The following lawsuits were recently filed at the Court of International Trade:
The Commerce Department filed Oct. 25 for a voluntary remand of a Section 232 exclusion case with the consent of the counsel for the plaintiff, importer CPW America Co., at the Court of International Trade. Finding that the remand would expedite the case's resolution, Commerce said that because the case involves only one exclusion request, the agency would be able to reconsider the exclusion within the standard 90-day remand period (CPW America Co. v. United States, CIT #21-00335).
CBP misclassified imports of certain inflatable swimming pool floats and lounges, importer Swimways Corporation said in an Oct. 22 complaint at the Court of International Trade. Arguing against CBP's classification, Swimways leaned on a case it won at CIT in 2018 favoring its preferred Harmonized Tariff Schedule subheading for the pool floats (Swimways Corporation v. United States, CIT #13-00397).
The Court of International Trade on Oct. 25 reversed the dismissals of multiple tariff classification lawsuits over LED lamps after counsel for the plaintiffs argued that the events that resulted in the dismissals constituted "excusable neglect." Judge Leo Gordon ordered that the 10 dismissed cases be restored to the Customs Case Management Calendar (Target General Merchandise, Inc. v. United States, CIT #14-00283).
Multinational conglomerate Honeywell Inc. expects to pay upwards of $160 million to settle investigations by the Department of Justice and Brazilian law enforcement over alleged violations of the Foreign Corrupt Practices Act, the company said in its quarterly report filed on Oct. 22 with the Securities and Exchange Commission. The company said it continues to cooperate with DOJ and the SEC throughout the investigations, including regarding a potential resolution of the allegations. Honeywell said that it recorded a $160 million charge in its Consolidated Statement of Operations, also accruing a liability on its Consolidated Balance Sheet to account for the expected payout.

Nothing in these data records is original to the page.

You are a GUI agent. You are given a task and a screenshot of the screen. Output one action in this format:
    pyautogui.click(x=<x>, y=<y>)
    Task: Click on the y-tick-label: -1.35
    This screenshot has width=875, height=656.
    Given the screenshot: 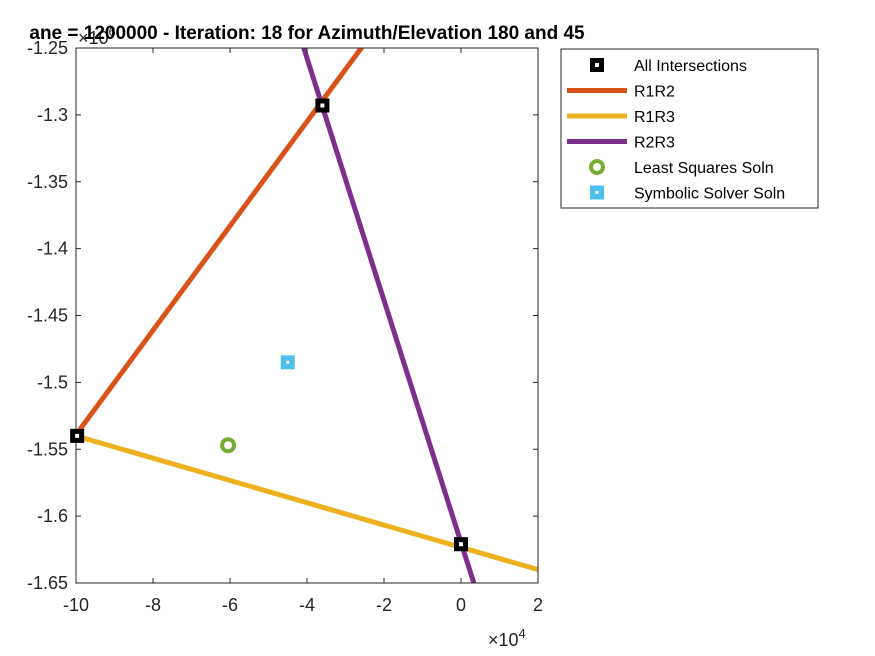 What is the action you would take?
    pyautogui.click(x=48, y=182)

The U.S. Court of Appeals for the 2nd Circuit has the jurisdiction to hear a case involving Turkey's state-owned bank Halkbank's sanctions-evasion charges, the appellate court said in an Oct. 22 opinion. Rejecting a motion to dismiss the case from Halkbank, a three-judge panel at the court said that the district court properly found that it had jurisdiction over federal criminal prosecution of Halkbank, skirting immunity conferred under the Foreign Sovereign Immunities Act. However, the 2nd Circuit stopped short of answering whether the FSIA universally confers immunity on foreign sovereigns in a criminal context. Even if the act gave Halkbank immunity, the panel said that Halkbank qualified for commercial activity exceptions to immunity because its sanctions evasion scheme happened in the U.S.
A host of Indian stainless steel flange exporters challenged the Commerce Department's final results of the first administrative review of the antidumping duty order on the subject flanges, in an Oct. 23 complaint at the Court of International Trade. In the complaint's two counts, the exporters are contesting Commerce's determination of the "all other" rate since it was derived using an adverse facts available rate for one of the respondents, and the agency's failure to calculate a dumping margin for respondent Chandan based on its own information instead of relying on AFA (Echjay Forgings Private Limited, et al. v. United States, CIT #21-00542).
Importer Cyber Power Systems (USA) Inc.'s telecommunications cables qualify for Section 301 China tariff exclusions and the duties it paid on the cables should be refunded, the importer argued in an Oct. 22 complaint at the Court of International Trade challenging CBP's denial of its protest, which sought to apply a particular exclusion (Cyber Power Systems (USA) Inc. v. United States, CIT #21-00200).
Exporter Cheng Shin Rubber Ind. Co. failed to obtain the consent of the U.S. before it filed its motion for a statutory injunction against the liquidation of its light-truck spare tire models in an antidumping duty challenge, the Department of Justice argued in an Oct. 13 brief at the Court of International Trade. Rather, counsel for Cheng Shin completely misrepresented DOJ's position, declaring that it had the government's consent for the injunction, when it didn't, DOJ said. Opposing the scope of the injunction, which the court has already granted, DOJ also took issue with the fact that Cheng Shin applied for an "open-ended injunction" (Cheng Shin Rubber Ind. Co. Ltd. v. U.S., CIT #21-00398).
The Court of International Trade on Oct. 22 backed the Commerce Department's decision to pick Malaysia as the primary surrogate country in an antidumping duty review, despite using a Romanian company's financial statements to determine the surrogate financial ratios is backed by substantial evidence. Sustaining Commerce's remand results in the AD review, Chief Judge Mark Barnett also upheld the agency's surrogate value selection for bituminous coal, an input of the subject merchandise of the review, activated carbon, and Commerce's financial ratio calculations.